## Document segment
______

Neocles B. Leontis is Professor of Chemistry at Bowling Green State University (Ohio), where he has taught since 1987. He earned his B.S. in Chemistry at Ohio State University and his Ph.D. in Biophysical Chemistry from Yale University, working with Peter Moore. He carried out post-doctoral research with David Engelke at the University of Michigan. His research interests are in RNA structural bioinformatics, RNA modeling, and RNA nano-scale self-assembly. He served as convener of the RNA Ontology Consortium 2005-2009. Currently, he is serving as a Program Director in Molecular and Cellular Biology at the National Science Foundation.

Jiri Sponer (1964) is presently Head of Department of Structure and Dynamics of Nucleic Acids, Institute of Biophysics, Academy of Sciences of the Czech Republic (ASCR), Brno, Czech Republic, Professor of Biomolecular Chemistry at Palacký University, Olomouc, Czech Republic and Masaryk University, Brno, and senior researcher at the Institute of Organic Chemistry and Biochemistry, ASCR, Prague, Czech Republic. He earned his M.Sc. and Ph.D. at Masaryk University, Brno. Since 1992, he is primarily associated with ASCR, initially working mainly with Pavel Hobza. His primary research interests are applications of modern quantum-chemical and molecular simulations methods in studies of structure, dynamics, function and evolution of nucleic acids.

______

## Data excerpts

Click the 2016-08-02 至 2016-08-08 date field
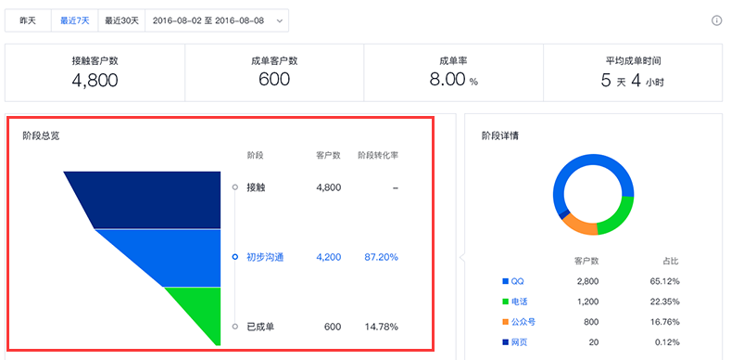Viewport: 731px width, 360px height. pyautogui.click(x=217, y=21)
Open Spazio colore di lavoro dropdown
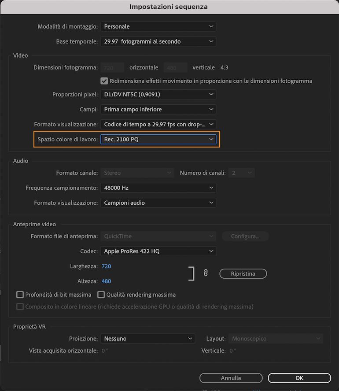339x391 pixels. pos(158,139)
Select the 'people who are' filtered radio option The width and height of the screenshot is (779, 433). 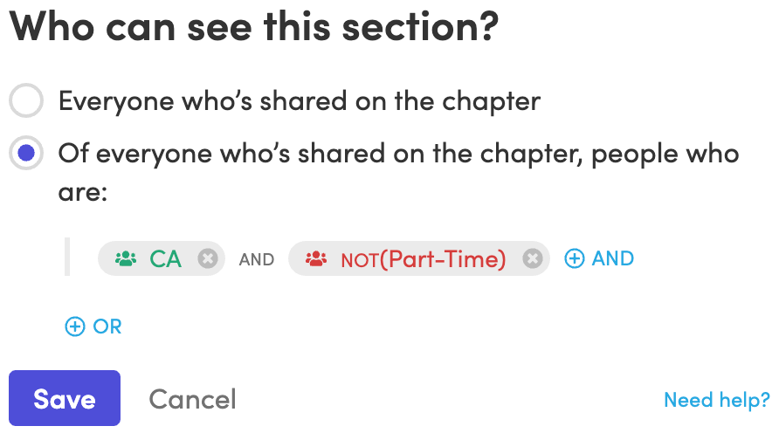[26, 153]
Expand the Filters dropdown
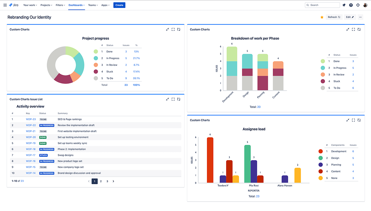The height and width of the screenshot is (211, 371). [60, 5]
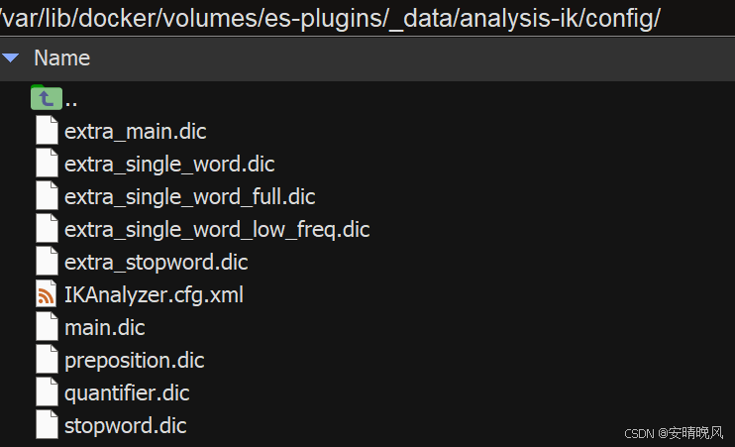The width and height of the screenshot is (735, 447).
Task: Click the IKAnalyzer.cfg.xml RSS-style file icon
Action: point(47,294)
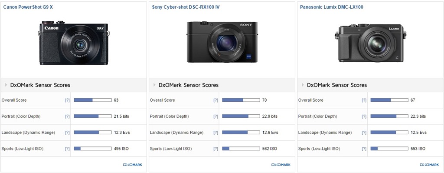Open Sony Cyber-shot DSC-RX100 IV title link
Viewport: 444px width, 173px height.
pyautogui.click(x=186, y=7)
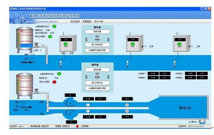Open the 动态监测 menu
The width and height of the screenshot is (214, 135).
[75, 22]
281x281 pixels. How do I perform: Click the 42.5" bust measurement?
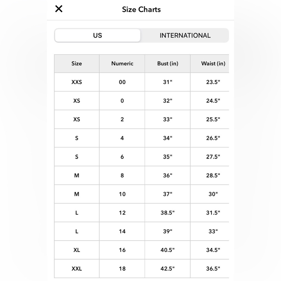tap(167, 269)
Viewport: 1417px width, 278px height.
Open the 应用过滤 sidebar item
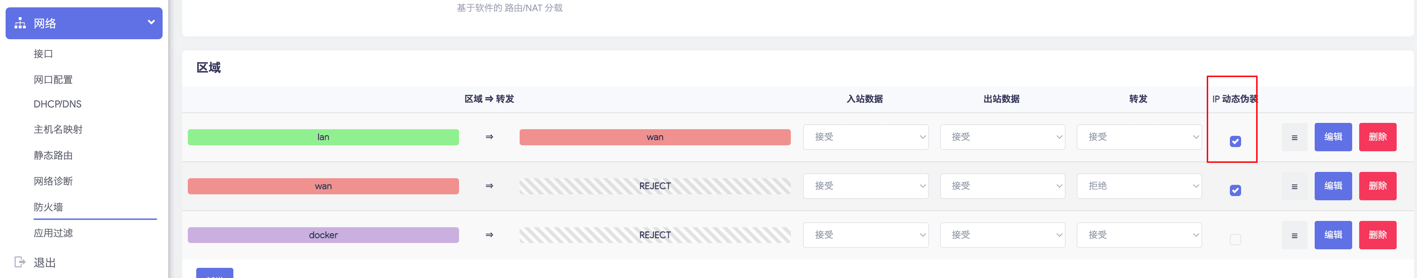(53, 233)

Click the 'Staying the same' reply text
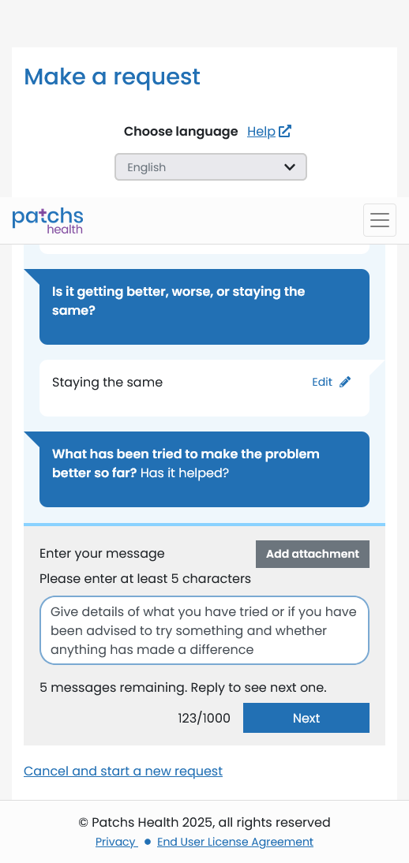[x=107, y=382]
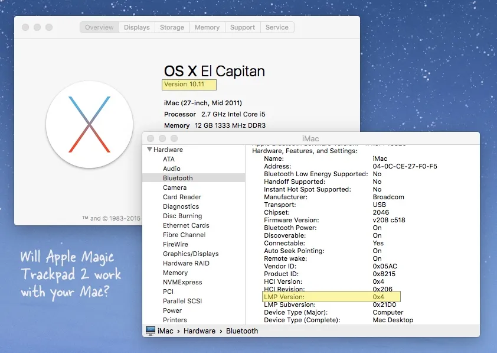The image size is (497, 353).
Task: Select Printers in the sidebar
Action: click(x=175, y=320)
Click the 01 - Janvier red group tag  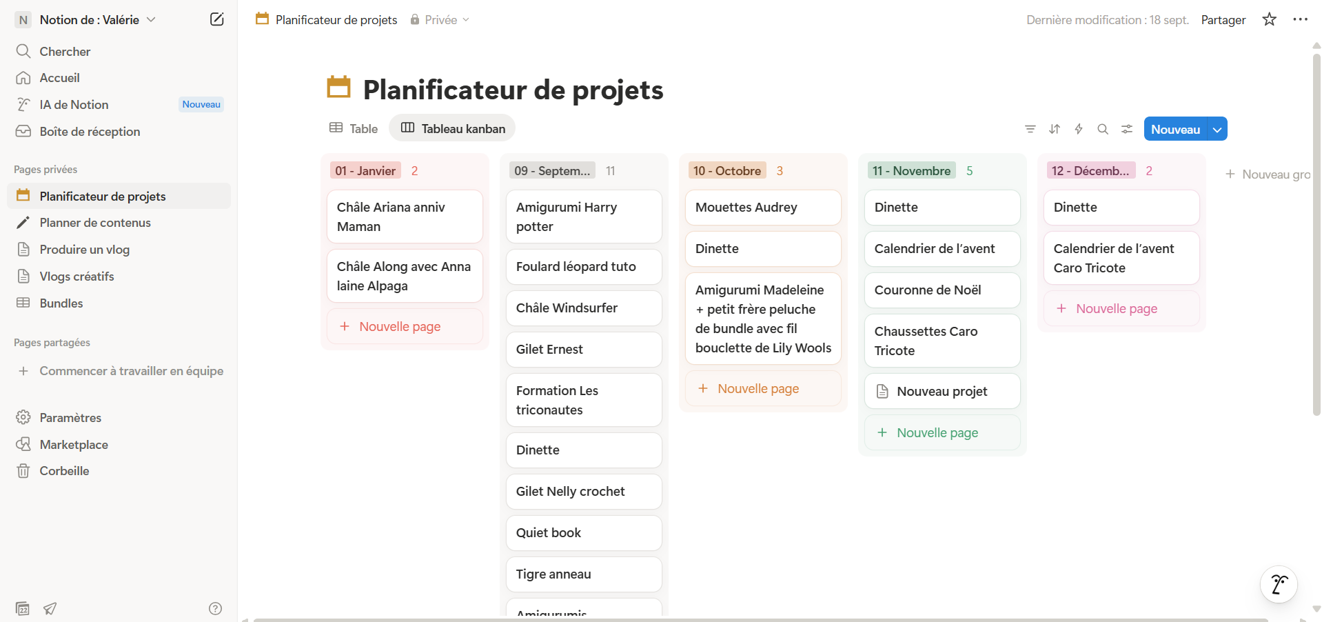point(365,171)
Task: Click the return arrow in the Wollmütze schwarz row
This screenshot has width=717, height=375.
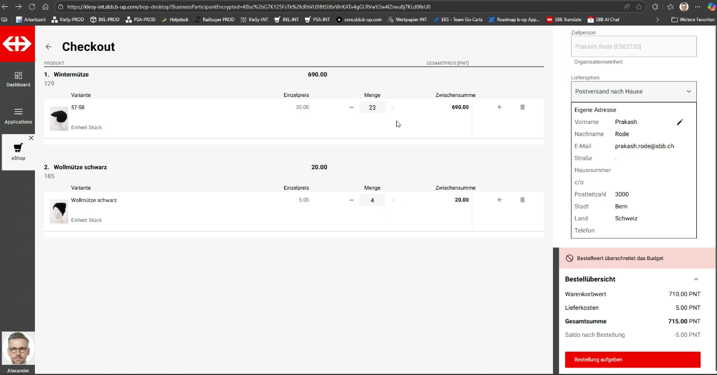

______

## Using the information
A. According to the biographies, in what year did Neocles B. Leontis begin teaching at Bowling Green State University?
B. Translate this sentence from the biographies into Spanish: "He earned his M.Sc. and Ph.D. at Masaryk University, Brno."
C. Quote the stretch of the biographies from "Neocles B. Leontis" through "National Science Foundation.", word for word.

## Exercise solutions
A. 1987

B. Obtuvo su M.Sc. y su Ph.D. en la Universidad Masaryk, en Brno.

C.
Neocles B. Leontis is Professor of Chemistry at Bowling Green State University (Ohio), where he has taught since 1987. He earned his B.S. in Chemistry at Ohio State University and his Ph.D. in Biophysical Chemistry from Yale University, working with Peter Moore. He carried out post-doctoral research with David Engelke at the University of Michigan. His research interests are in RNA structural bioinformatics, RNA modeling, and RNA nano-scale self-assembly. He served as convener of the RNA Ontology Consortium 2005-2009. Currently, he is serving as a Program Director in Molecular and Cellular Biology at the National Science Foundation.